I have previously mentioned what a complete goof my Dad can be. What I didn't realize was how damn perceptive that man is. He hides a brilliant mind behind bad puns and strange behavior.
I have also never really thought about how much his opinion means to me.
Dad has always been the quiet one of my parents. If we asked him for sweets or ice cream, he'd always refer to my Mom. He was the one who built things, who mended things. He was the one who taught me to ski and put up with endless tantrums in the slope. He fixed the bait on fishing rods and taught me and my sister how to safely cross marshes and frozen lakes.
Mom was in charge of the household chores while Dad was in charge of making sure we had a functioning house.

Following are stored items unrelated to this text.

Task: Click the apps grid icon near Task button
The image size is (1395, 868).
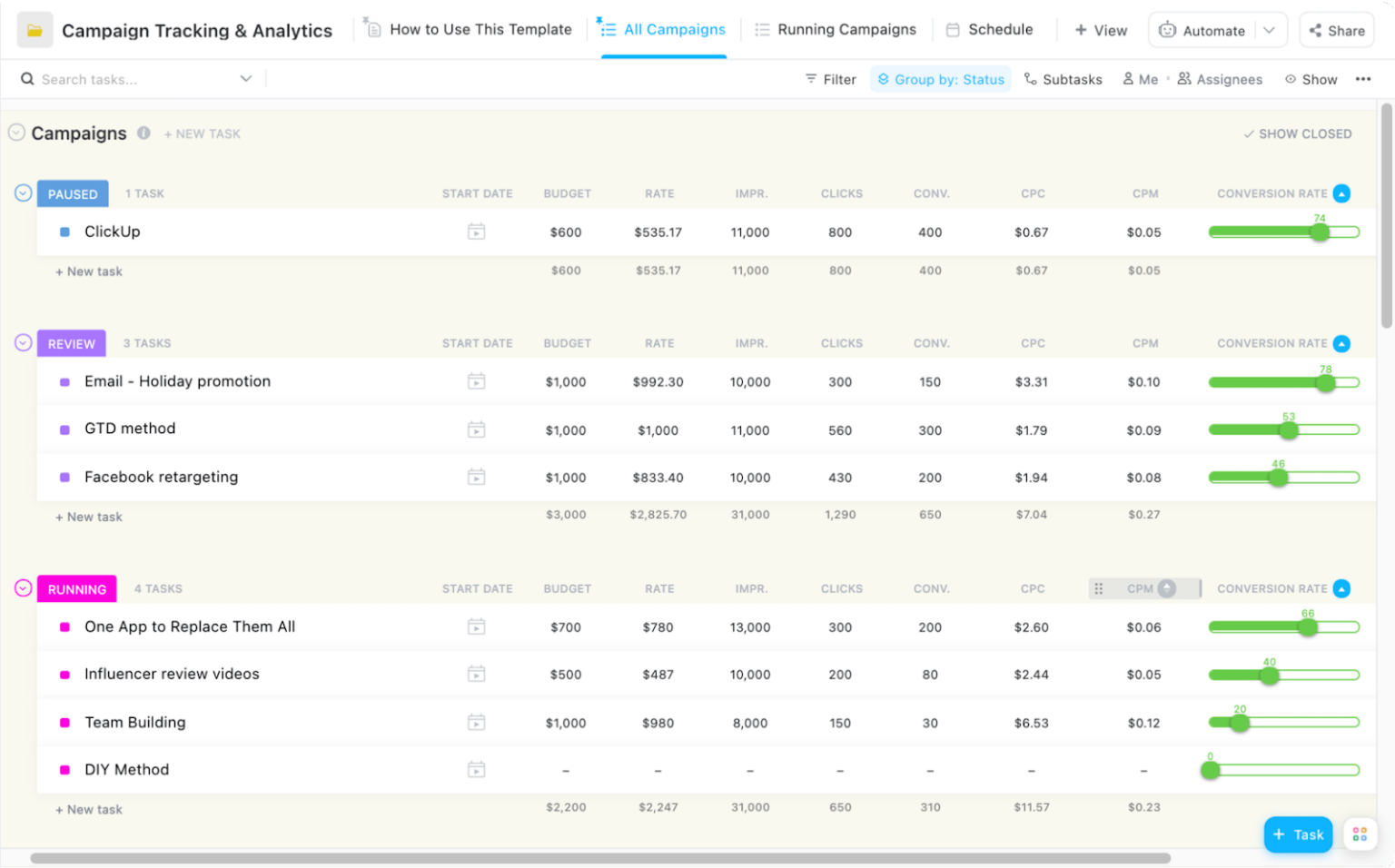Action: (x=1360, y=833)
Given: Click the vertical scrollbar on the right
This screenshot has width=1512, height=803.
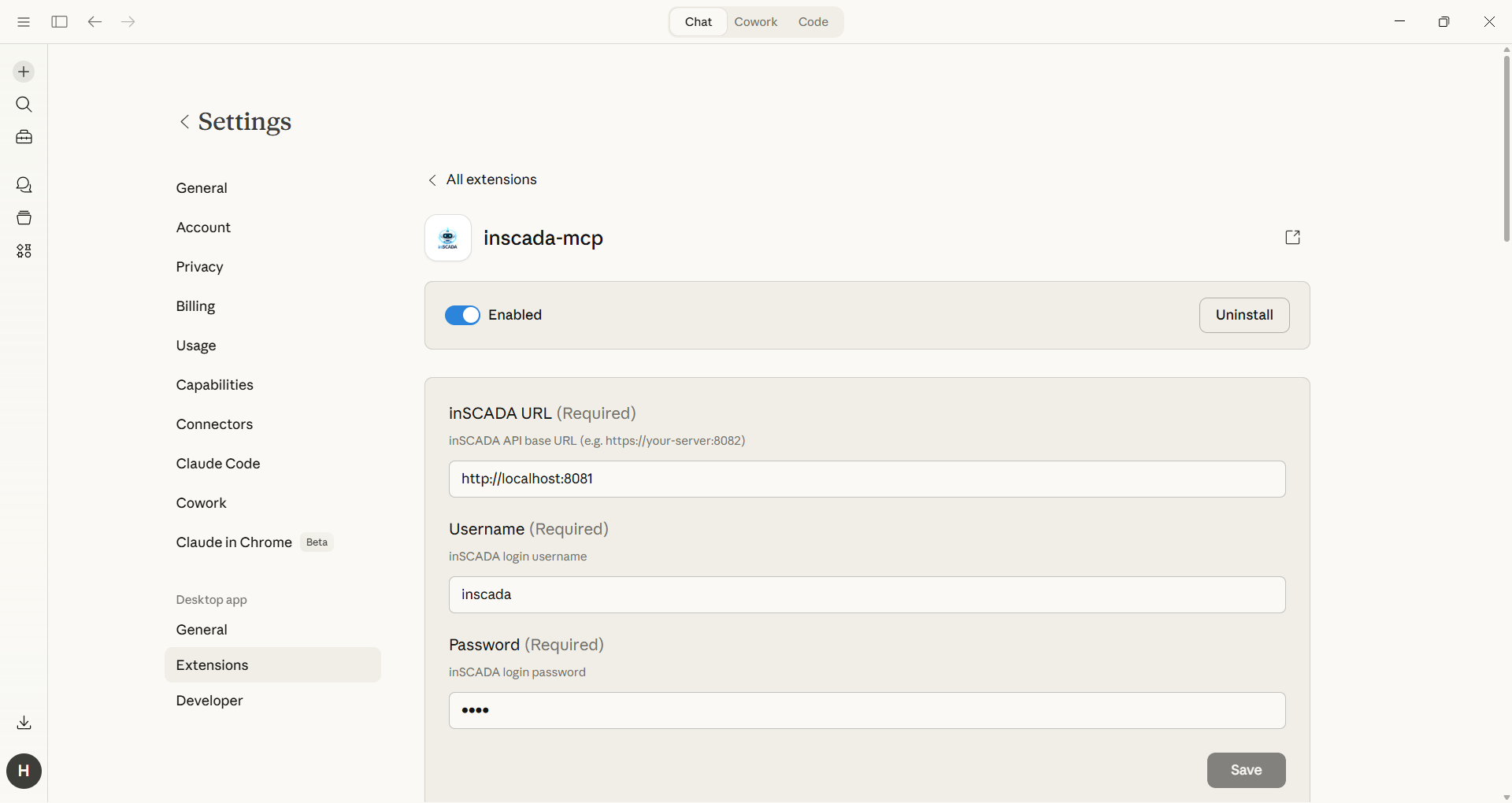Looking at the screenshot, I should (x=1506, y=148).
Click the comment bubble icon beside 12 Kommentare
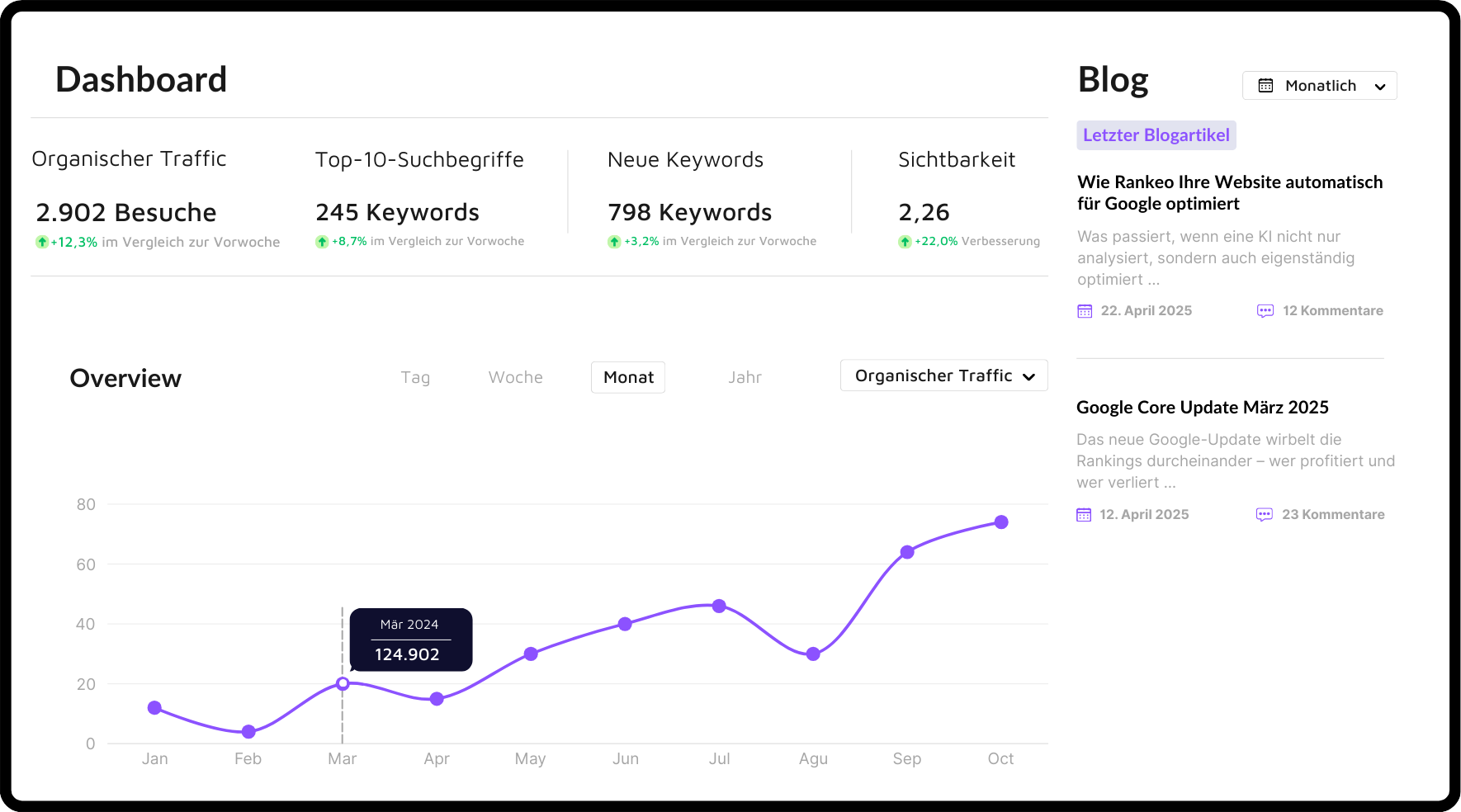This screenshot has width=1461, height=812. [1265, 311]
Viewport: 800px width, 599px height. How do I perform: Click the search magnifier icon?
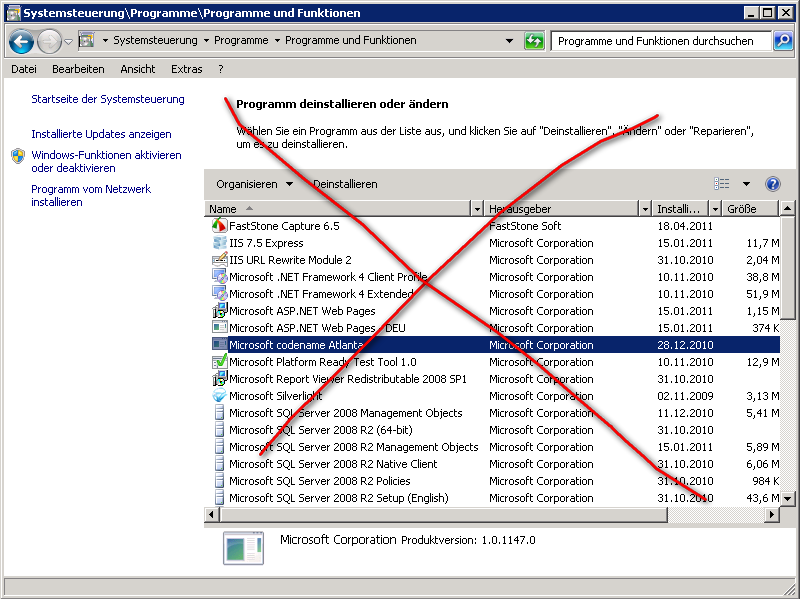point(780,41)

Both of my parents were working while I was growing up. Mom was a midwife, so her hours were not your regular office hours. Dad worked as a communications whatchamacallit for EDS, so he had regular office hours, which meant that he took my sister and me to school and did the bedtime things when Mom was working late.
Seriously, that man has the patience of a saint. Not once have I heard him raise his voice to me or my sister. Not once has he raised his hand against anyone in my family. I can't even remember him getting really angry.
So when he said that he was happy with me when I put my foot down about my future, something warm and tingly came to life in my chest. When he said that he appreciate me being straight with him (and my fears that he'd be hurt were unfounded) I got so happy. It's like I'm no longer a baby girl in his eyes. I am a grown woman, and it feels like he's proud of me.